**Task prompt**: I would like you to output every record below exactly, apart from the pictures.

== Segment start ==

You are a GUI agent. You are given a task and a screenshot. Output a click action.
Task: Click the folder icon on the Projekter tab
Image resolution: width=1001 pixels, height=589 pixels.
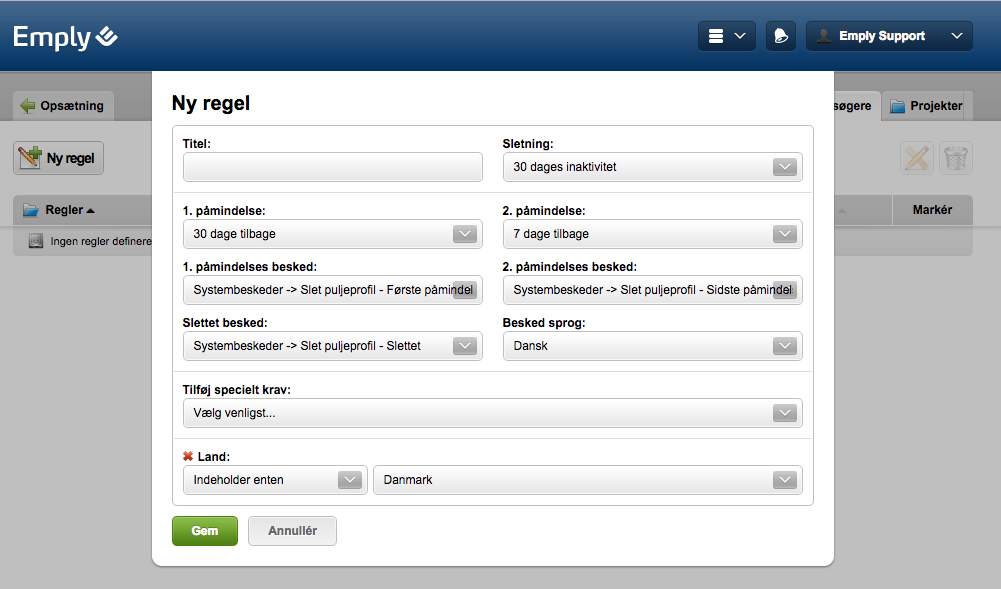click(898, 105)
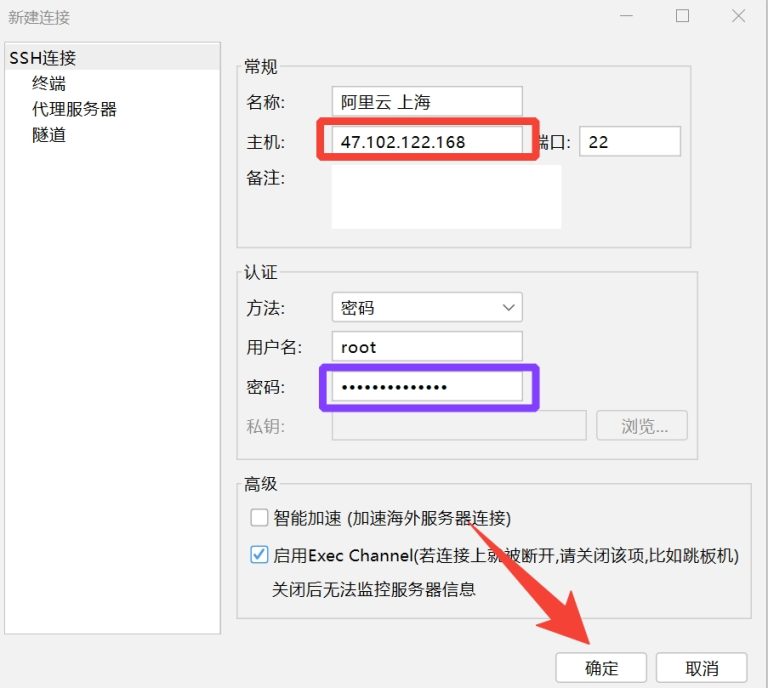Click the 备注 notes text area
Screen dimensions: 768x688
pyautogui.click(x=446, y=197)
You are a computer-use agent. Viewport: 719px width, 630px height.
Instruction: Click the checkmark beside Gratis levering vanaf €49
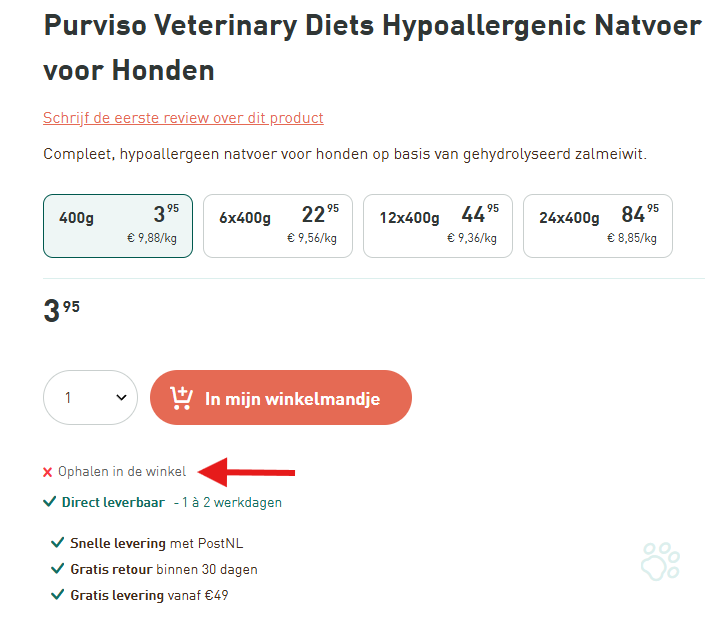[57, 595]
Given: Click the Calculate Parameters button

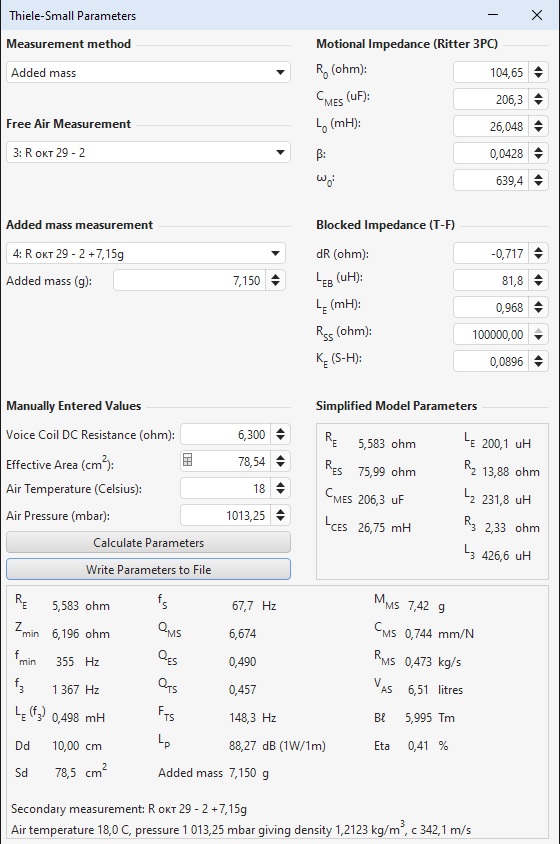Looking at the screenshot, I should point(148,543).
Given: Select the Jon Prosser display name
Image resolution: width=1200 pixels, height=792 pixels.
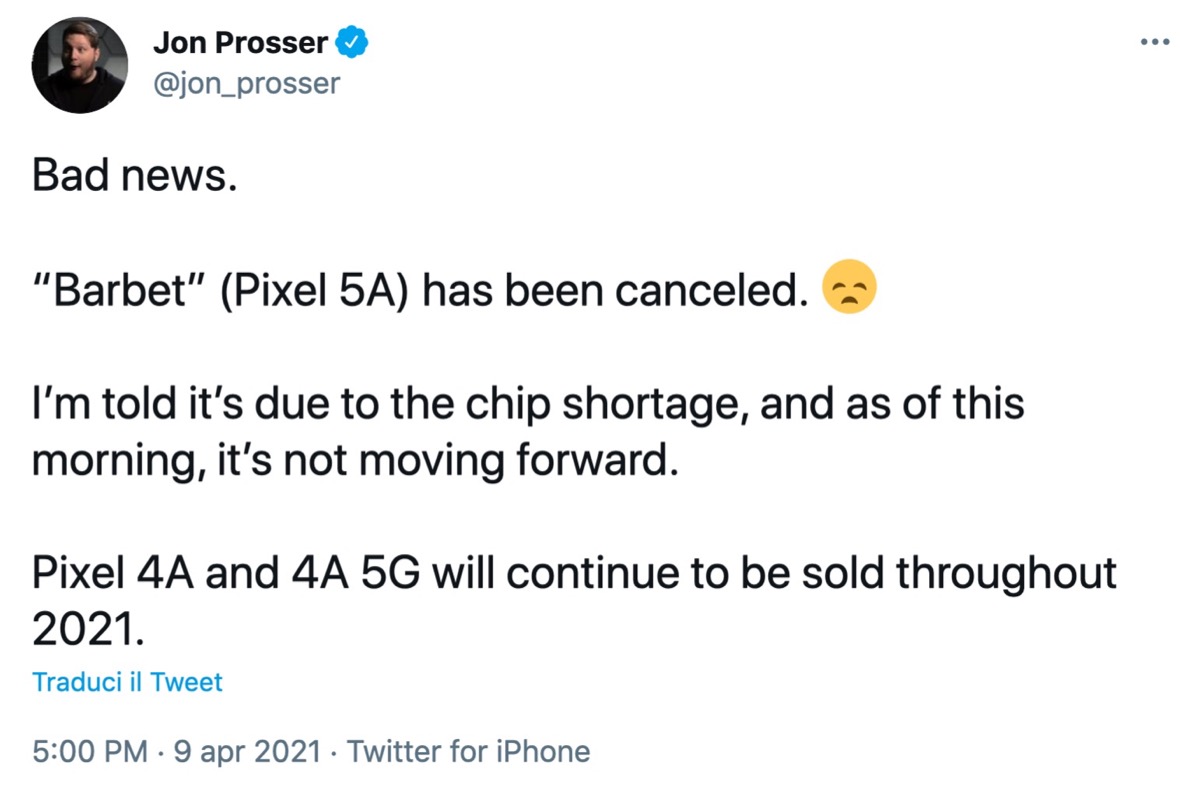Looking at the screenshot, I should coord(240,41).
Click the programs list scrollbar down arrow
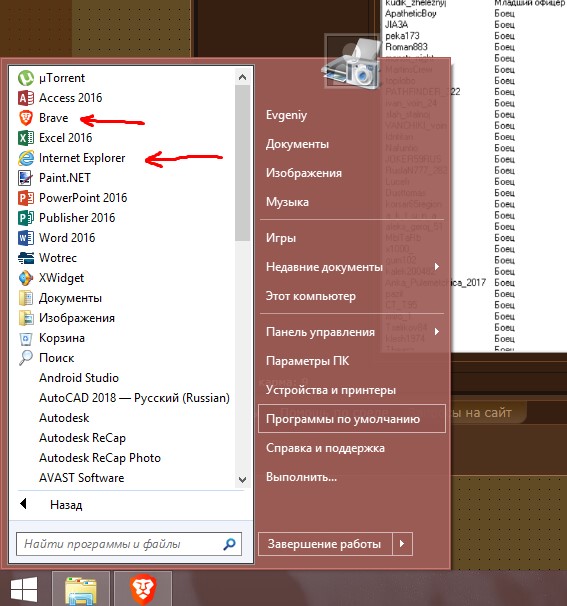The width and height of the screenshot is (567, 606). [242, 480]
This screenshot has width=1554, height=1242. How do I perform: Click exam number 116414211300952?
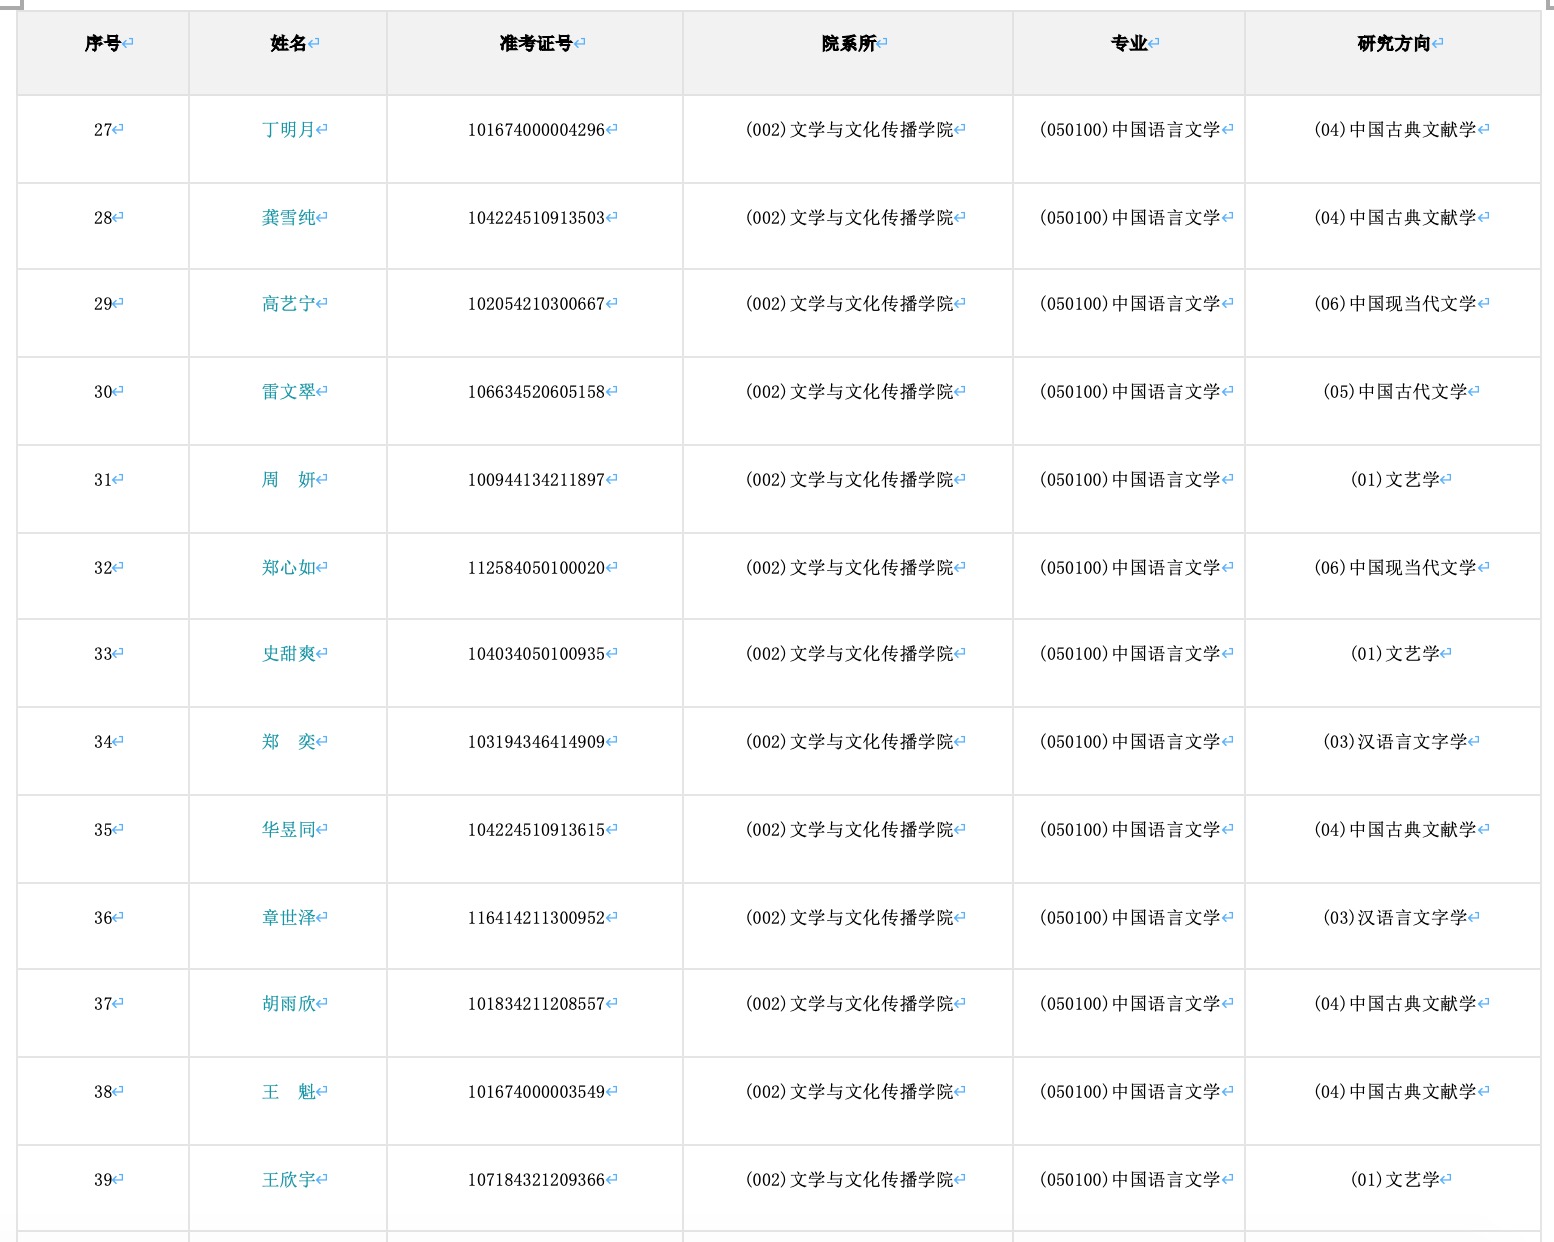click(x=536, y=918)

== Segment end ==

**Reply**:
You are a GUI agent. You are given a task and a screenshot. Output a click action.
Task: Click the folder icon on the Projekter tab
Image resolution: width=1001 pixels, height=589 pixels.
click(898, 105)
Click the 备注 notes text area
Screen dimensions: 768x688
pyautogui.click(x=446, y=197)
You are a computer-use agent. Viewport: 719px width, 630px height.
Instruction: Click the checkmark beside Gratis levering vanaf €49
[57, 595]
Given: Click the Calculate Parameters button

Looking at the screenshot, I should point(148,543).
Given: Select the Jon Prosser display name
Image resolution: width=1200 pixels, height=792 pixels.
Looking at the screenshot, I should coord(240,41).
Click the programs list scrollbar down arrow
The width and height of the screenshot is (567, 606). [242, 480]
This screenshot has width=1554, height=1242. How do I perform: Click exam number 116414211300952?
click(x=536, y=918)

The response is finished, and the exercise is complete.